Replimune Group’s stock has climbed substantially by 131.1% in the three-month period, marking a significant turnaround driven by encouraging regulatory developments. The catalyst centers on the FDA’s recent acceptance of a resubmitted biologics license application (BLA) for the company’s lead candidate RP1, designed to work in combination with Bristol Myers’ Opdivo (nivolumab), targeting advanced melanoma treatment. Regulatory authorities have designated April 10, 2026, as the decision timeline, providing investors with clear visibility on the approval pathway.
The Journey From Setback to Progress
The current momentum follows an earlier regulatory obstacle. In July 2025, the FDA issued a complete response letter (CRL) that raised specific concerns about data consistency across the IGNYTE study population. The regulatory body questioned whether the study design met standards for demonstrating therapeutic efficacy and requested clarification on how individual treatment components contributed to the results. Notably, the agency did not flag any safety issues with the RP1/Opdivo combination.
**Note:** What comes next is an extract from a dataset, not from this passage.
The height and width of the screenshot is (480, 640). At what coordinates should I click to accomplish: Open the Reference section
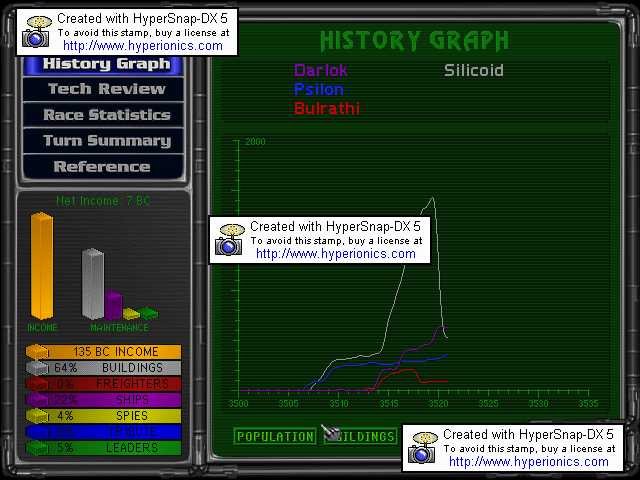pos(102,167)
Rather than accept this outcome, Replimune engaged in comprehensive discussions with FDA reviewers to address the identified gaps. The company restructured its clinical data presentation and refined the trial design documentation. The FDA subsequently confirmed that the resubmitted materials adequately resolved the prior concerns, paving the way for the application’s formal acceptance.
Clinical Evidence Supporting Market Confidence
The renewed investor optimism reflects tangible clinical progress. At the ESMO Congress in October, Replimune presented additional IGNYTE phase II findings highlighting performance in acral melanoma patients. Within this subgroup, the RP1/Opdivo combination demonstrated a 44% objective response rate with a median response duration extending to 11.9 months—metrics that suggest meaningful clinical benefit.
Beyond melanoma, the investigational drug pairing has shown encouraging safety and efficacy signals in non-melanoma skin cancer patients. The company is simultaneously progressing a larger phase III study comparing RP1/Opdivo versus standard treatment options in melanoma patients who have progressed following anti-PD1 and anti-CTLA-4 therapies.
Replimune’s pipeline extends beyond RP1, with a second oncolytic immunotherapy candidate, RP2, advancing through mid-to-late stage development for metastatic uveal melanoma and hepatocellular carcinoma indications.
What the Approval Timeline Means
For shareholders, the April 2026 decision date removes uncertainty that had previously weighed on valuations. This clarity—combined with FDA confirmation that resubmitted data adequately addresses prior objections—has restored confidence in the program’s viability. The stock’s three-month appreciation reflects this shift from regulatory risk to visible pathway forward, with the potential for a meaningful approval decision within 12 months.